But Vogt's evenness of articulation was so sure that the repeat of the exposition - a rare occurrence - was most welcome. Time and again, in this and the last movement, the playing revealed marvellous teamwork, agreement on the shaping of phrases, but never a sense of predictability, Vogt, in particular, able to point a note or chord, changing the perspective with fractional use of rubato.

In Prokofiev's Sonata, Mÿrk came into his own bringing to the opening Andante a dark, rich sound from his Montagnana cello, then amazing in the brittle, good humoured Scherzo with big spread chords, Vogt and he ending effortlessly together in wonderful thrown-away effervescence.

In the Adagio movement of Schumann's Op 70, Mÿrk again brought a beautiful sound to these big, arching phrases that can too easily sound sentimental. Schumann's Allegro, like the Beethoven, exploded into action, Mÿrk now on full throttle, so keenly judging the dynamic build, measuring his gradations of sound, but never playing to the gallery.

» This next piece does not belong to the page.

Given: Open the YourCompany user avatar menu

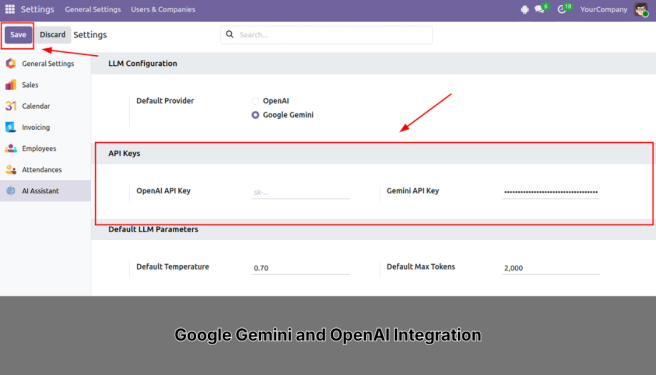Looking at the screenshot, I should [641, 9].
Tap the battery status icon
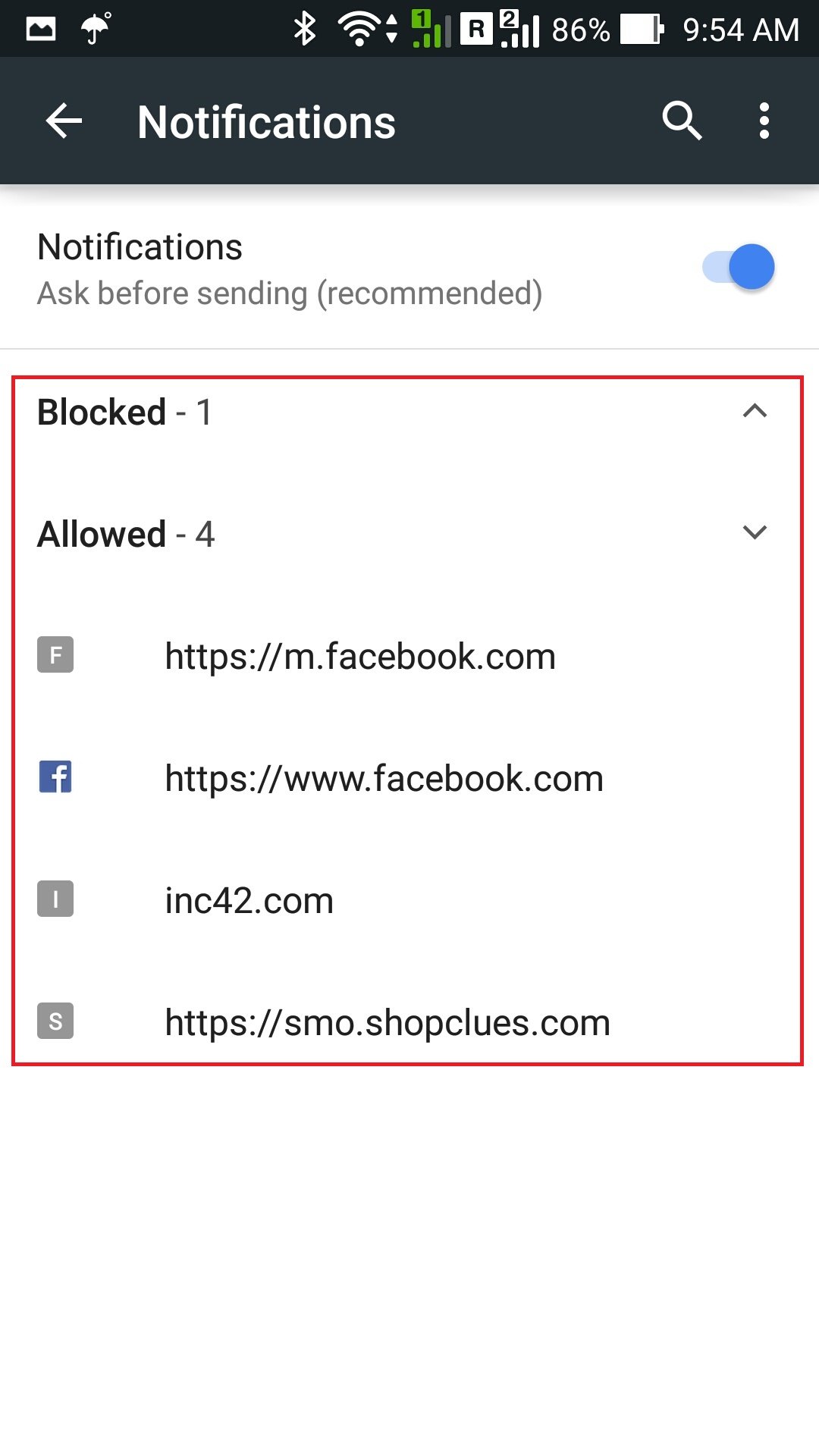 coord(642,30)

Could the final work, Brahms's F major sonata, bring more revelations? Indeed, yes. Mÿrk was my choice for Radio 3's Building a Library of Brahms's two sonatas in 1996; now the playing is even stronger. Great surges of sound swirled between them, Vogt expansive, recalling the D minor concerto, Mÿrk letting out the stops with playing both powerful and tender of such imagination, but revealing so subtly the musical balance between them. An immensely satisfying evening.